▶ **Given passage**:
Belgium King regrets over the bloody colonial rule in Congo DR, apologizes



Belgium's King Philippe has expressed his "deepest regrets" to the Democratic Republic of Congo for his country's colonial abuses.

The reigning monarch made the comments in a letter to President Félix Tshisekedi on the 60th anniversary of DR Congo's independence.

Belgium controlled the central African country from the 19th Century until it won its independence in 1960.

Millions of Africans died during Belgium's bloody colonial rule.

There is a renewed focus on the European nation's history after the death of George Floyd in police custody in the US and the Black Lives Matter protests that followed.

In the 19th Century, European powers began seizing large swathes of Africa for colonial exploitation.

King Leopold II was granted personal control over huge areas around the Congo river basin - what would become known as the Congo Free State.

The country lasted from 1885 to 1908. During this period more than 10 million Africans are thought to have died of disease, colonial abuses, and while working on plantations for the king.

Authorities would chop off the limbs of enslaved people when they did not meet quotas of materials such as rubber demanded by the crown.

Conditions became so terrible other countries exposed and condemned the atrocities. King Leopold II gave up direct control in 1908, and Belgium formally annexed the country, renaming it the Belgian Congo.

Colonisers continued to use Africans as wage labour and tried to turn it into a "model colony". Widespread resistance eventually led to the nation winning its independence in 1960.

▶ **Directions**:
1 – Decide whether each statement below agrees with the article on Belgium and the Congo. Answer yes or no for each, and quote the deciding words of the article.
(a) King Philippe's letter was addressed to President Félix Tshisekedi.
(b) The Congo Free State lasted until 1960.
(c) When Belgium formally annexed the country, it renamed it the Belgian Congo.
2 – Using the article on Belgium and the Congo, answer these questions:
(a) Which anniversary of DR Congo's independence did King Philippe's letter mark?
(b) Which material does the article give as an example of the quotas demanded by the crown?
(c) Who was granted personal control over huge areas around the Congo river basin?

▶ **Supplied entries**:

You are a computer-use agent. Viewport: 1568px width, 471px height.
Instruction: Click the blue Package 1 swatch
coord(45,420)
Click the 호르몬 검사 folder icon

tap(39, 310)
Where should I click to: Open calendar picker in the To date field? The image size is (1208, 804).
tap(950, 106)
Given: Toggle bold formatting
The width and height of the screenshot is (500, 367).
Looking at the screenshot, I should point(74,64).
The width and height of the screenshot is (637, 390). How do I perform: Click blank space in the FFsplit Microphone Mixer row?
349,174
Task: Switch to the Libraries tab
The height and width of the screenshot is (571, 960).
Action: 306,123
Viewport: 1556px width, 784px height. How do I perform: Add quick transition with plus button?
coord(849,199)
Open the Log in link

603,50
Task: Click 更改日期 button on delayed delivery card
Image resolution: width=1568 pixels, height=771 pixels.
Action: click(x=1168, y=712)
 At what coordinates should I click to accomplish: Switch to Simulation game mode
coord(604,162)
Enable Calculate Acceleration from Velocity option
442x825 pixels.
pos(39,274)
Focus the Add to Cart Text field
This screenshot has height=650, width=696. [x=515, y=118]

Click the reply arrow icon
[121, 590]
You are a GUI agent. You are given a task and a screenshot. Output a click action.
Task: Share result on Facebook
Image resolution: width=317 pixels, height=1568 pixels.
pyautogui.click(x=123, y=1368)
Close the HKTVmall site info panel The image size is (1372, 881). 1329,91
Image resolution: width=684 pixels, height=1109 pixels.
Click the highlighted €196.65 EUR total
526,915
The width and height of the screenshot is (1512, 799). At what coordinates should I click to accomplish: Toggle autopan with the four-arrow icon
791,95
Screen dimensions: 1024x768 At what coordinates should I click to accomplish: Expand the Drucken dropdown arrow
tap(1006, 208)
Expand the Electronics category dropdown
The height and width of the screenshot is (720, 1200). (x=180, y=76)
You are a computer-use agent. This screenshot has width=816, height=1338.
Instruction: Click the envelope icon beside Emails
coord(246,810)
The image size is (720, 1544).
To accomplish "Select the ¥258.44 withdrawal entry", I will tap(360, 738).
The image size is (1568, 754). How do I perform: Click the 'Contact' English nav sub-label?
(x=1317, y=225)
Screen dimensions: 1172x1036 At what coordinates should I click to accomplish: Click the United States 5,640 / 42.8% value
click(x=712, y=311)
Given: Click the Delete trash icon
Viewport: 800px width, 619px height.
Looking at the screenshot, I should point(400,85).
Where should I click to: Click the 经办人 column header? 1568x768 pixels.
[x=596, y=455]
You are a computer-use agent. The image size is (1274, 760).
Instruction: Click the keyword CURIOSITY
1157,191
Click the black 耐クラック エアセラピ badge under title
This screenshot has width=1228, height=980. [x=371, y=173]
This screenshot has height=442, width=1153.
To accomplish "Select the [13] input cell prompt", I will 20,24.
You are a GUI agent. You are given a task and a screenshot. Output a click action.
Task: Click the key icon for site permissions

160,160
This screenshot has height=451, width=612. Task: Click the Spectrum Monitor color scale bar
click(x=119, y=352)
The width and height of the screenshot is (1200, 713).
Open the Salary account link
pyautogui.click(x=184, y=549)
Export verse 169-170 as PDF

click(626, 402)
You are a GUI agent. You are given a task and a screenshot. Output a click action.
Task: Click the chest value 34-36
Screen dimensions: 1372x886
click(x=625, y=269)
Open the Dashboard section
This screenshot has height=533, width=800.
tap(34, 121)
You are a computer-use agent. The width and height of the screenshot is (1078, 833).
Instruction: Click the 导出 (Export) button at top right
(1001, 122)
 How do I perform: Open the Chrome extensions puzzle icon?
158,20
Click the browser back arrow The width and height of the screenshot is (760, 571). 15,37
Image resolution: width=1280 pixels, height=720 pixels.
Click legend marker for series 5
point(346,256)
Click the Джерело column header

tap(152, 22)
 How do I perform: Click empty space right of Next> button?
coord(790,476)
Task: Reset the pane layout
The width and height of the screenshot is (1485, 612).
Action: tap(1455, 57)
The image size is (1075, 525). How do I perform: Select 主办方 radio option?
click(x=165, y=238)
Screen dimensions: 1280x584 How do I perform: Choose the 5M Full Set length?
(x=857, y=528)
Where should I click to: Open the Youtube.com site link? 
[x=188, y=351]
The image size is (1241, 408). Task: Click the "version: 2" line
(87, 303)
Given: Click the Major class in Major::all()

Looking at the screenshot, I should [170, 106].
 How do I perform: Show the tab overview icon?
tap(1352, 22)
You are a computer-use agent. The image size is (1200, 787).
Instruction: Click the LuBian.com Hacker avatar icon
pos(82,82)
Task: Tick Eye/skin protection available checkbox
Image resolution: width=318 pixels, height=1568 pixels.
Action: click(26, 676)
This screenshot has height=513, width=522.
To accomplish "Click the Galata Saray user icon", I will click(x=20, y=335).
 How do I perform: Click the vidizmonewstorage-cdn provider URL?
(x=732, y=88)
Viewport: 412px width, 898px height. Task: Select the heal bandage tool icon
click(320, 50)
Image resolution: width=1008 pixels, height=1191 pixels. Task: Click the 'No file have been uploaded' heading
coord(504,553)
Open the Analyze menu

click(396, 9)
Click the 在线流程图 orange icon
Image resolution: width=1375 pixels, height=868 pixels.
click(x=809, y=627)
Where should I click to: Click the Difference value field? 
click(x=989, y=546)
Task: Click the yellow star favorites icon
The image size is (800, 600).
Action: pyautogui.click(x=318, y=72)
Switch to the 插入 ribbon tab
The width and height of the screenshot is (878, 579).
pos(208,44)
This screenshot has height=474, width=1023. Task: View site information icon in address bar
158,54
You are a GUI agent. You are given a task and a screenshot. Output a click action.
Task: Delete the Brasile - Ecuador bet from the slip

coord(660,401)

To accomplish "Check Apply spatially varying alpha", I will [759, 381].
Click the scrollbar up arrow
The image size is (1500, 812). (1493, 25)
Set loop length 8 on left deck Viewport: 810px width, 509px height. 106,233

▶ **Response list**:
1 –
(a) Yes: "in a letter to President Félix Tshisekedi"
(b) No: "The country lasted from 1885 to 1908."
(c) Yes: "Belgium formally annexed the country, renaming it the Belgian Congo."

2 –
(a) The 60th anniversary
(b) Rubber
(c) King Leopold II